### What this task involves
The full listing, written out exactly and without images, is the expected result.

### Data provided ###

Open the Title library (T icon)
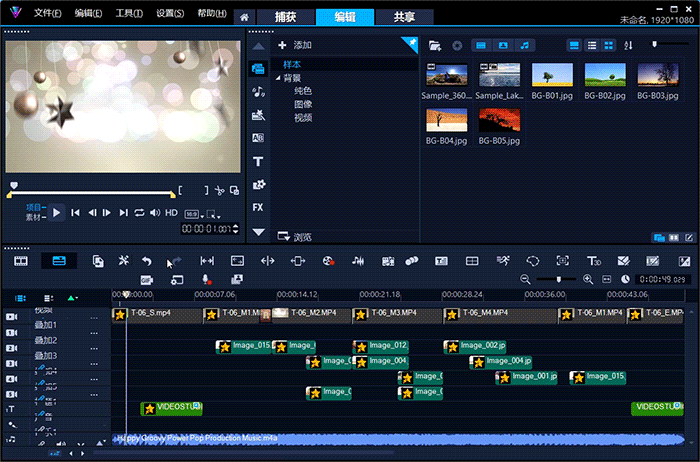Image resolution: width=700 pixels, height=462 pixels. pos(258,161)
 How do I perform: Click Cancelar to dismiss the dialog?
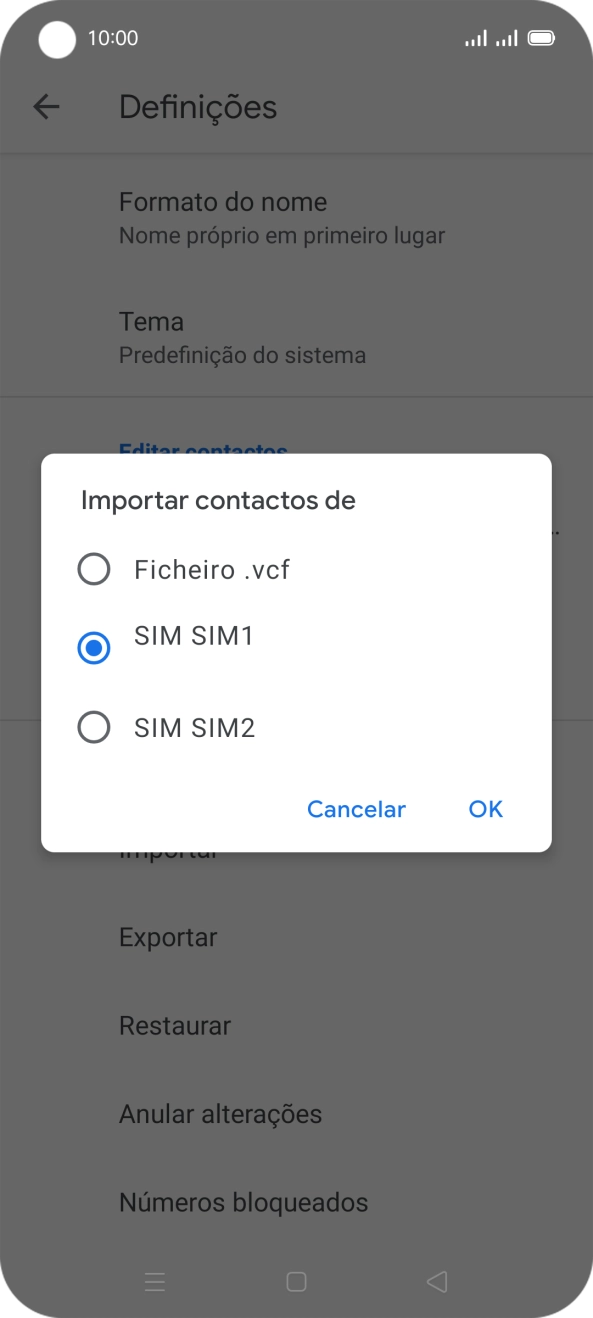[x=356, y=809]
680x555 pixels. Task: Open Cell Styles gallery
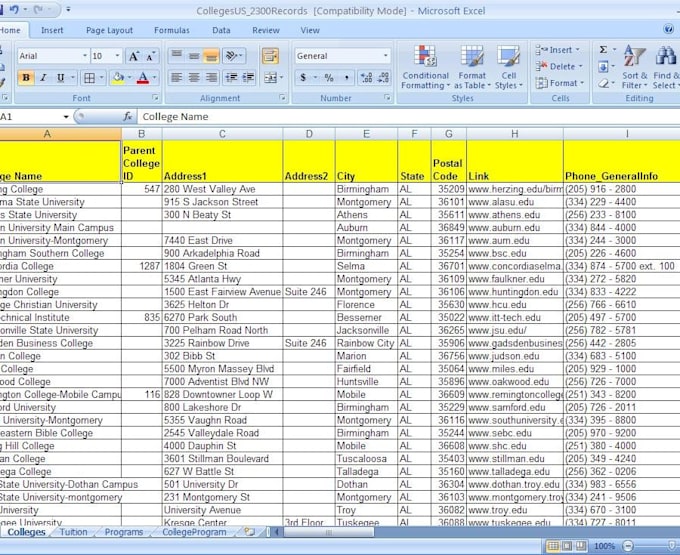509,68
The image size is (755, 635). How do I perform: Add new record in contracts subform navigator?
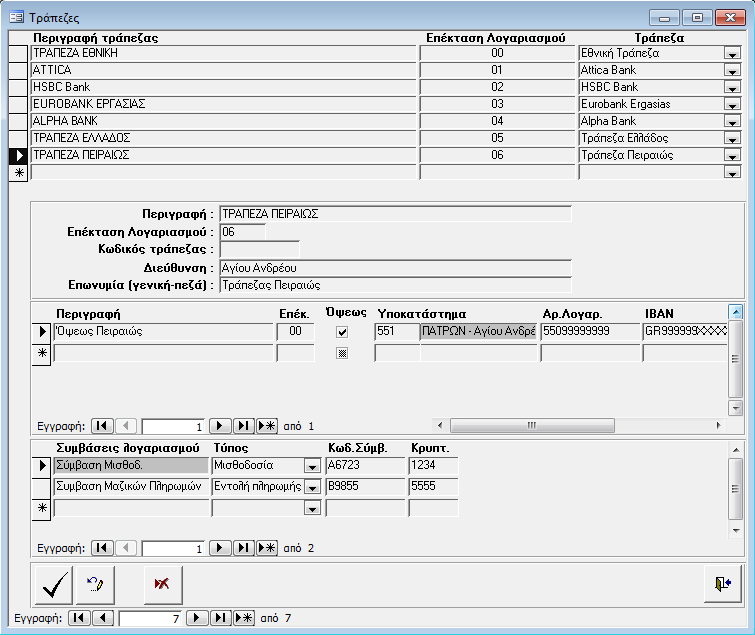[x=267, y=548]
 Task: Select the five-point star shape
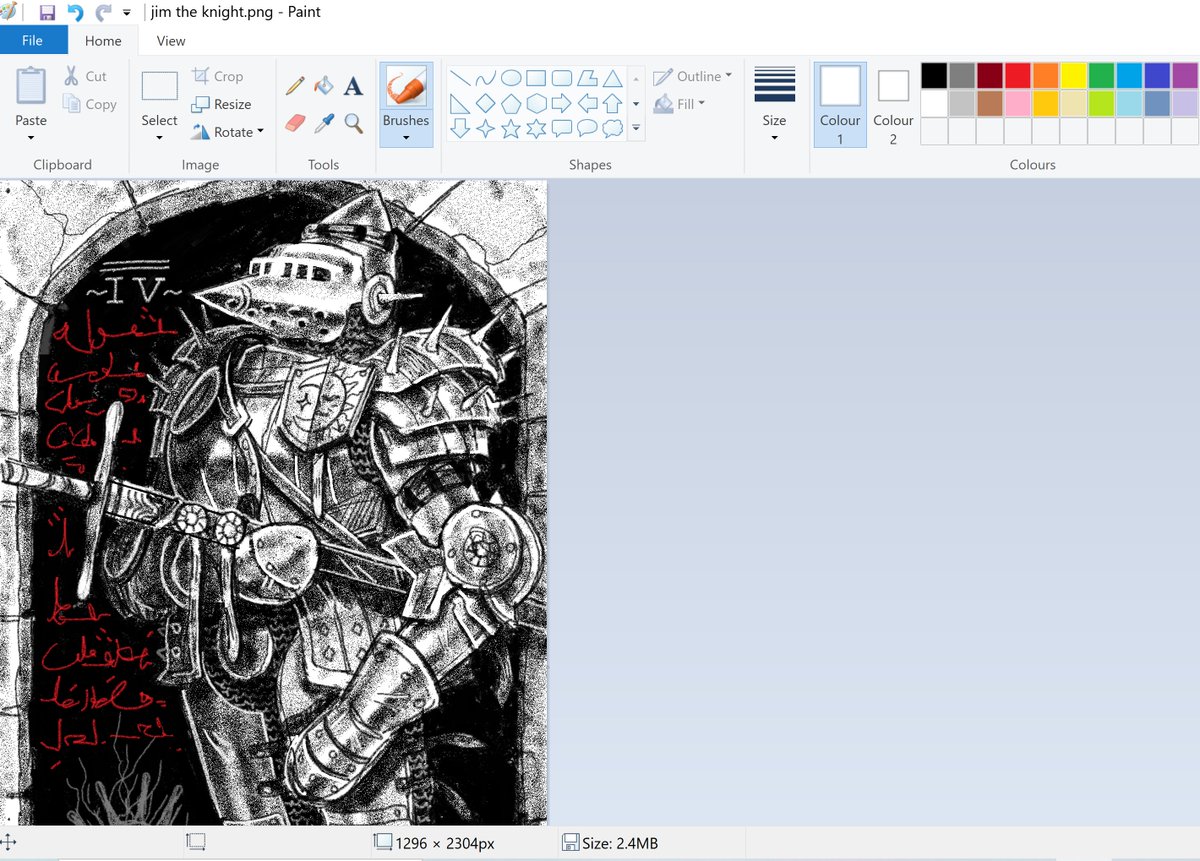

###

### Answer to this exercise
Open the Title library (T icon)
Image resolution: width=700 pixels, height=462 pixels. pos(258,161)
 How do I perform: Click Cancelar to dismiss the dialog?
[x=356, y=809]
680x555 pixels. Task: Open Cell Styles gallery
509,68
The image size is (755, 635). How do I perform: Add new record in contracts subform navigator?
[x=267, y=548]
 Task: Select the five-point star shape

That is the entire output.